Exercise instructions:
Beginning with the line that holds "This screenshot has width=1001, height=476." in the data below, give again every line through the one that holds "Task: Save the post with the bookmark icon", exactly as written.

Data excerpts:
↓↓↓
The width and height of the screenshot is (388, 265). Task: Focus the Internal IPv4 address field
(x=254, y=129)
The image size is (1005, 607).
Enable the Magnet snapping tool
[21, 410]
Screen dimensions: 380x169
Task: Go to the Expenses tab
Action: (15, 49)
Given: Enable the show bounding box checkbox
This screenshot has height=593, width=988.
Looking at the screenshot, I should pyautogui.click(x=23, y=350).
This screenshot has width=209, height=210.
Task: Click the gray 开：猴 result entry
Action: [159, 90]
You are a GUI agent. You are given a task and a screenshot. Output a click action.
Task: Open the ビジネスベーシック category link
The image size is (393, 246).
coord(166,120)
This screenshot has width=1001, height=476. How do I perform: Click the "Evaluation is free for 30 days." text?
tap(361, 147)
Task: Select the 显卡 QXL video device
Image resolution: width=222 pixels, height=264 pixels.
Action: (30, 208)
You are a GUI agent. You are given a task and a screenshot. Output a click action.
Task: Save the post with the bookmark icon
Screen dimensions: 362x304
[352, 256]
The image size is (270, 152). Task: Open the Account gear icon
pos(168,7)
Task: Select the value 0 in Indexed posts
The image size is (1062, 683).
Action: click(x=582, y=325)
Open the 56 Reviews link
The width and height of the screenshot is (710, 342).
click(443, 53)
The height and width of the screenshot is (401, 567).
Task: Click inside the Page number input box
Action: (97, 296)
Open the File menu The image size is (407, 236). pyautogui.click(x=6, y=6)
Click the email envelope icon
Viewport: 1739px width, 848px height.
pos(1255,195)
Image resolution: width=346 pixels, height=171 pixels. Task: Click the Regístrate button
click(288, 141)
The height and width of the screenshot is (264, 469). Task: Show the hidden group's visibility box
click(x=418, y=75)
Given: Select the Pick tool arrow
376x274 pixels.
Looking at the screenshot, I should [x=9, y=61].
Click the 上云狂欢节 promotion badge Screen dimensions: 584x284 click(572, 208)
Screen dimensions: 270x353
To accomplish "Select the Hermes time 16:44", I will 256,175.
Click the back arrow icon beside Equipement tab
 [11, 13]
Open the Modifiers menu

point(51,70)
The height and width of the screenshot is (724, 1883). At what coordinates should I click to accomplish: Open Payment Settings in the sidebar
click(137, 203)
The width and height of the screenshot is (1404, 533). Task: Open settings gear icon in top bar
↑↑↑
Result for this task:
This screenshot has width=1001, height=476. How do I perform: Click the "Evaluation is free for 30 days." text?
tap(361, 147)
Task: Select the 显卡 QXL video device
Image resolution: width=222 pixels, height=264 pixels.
Action: (30, 208)
You are a GUI agent. You are given a task and a screenshot. Output a click action.
Task: Save the post with the bookmark icon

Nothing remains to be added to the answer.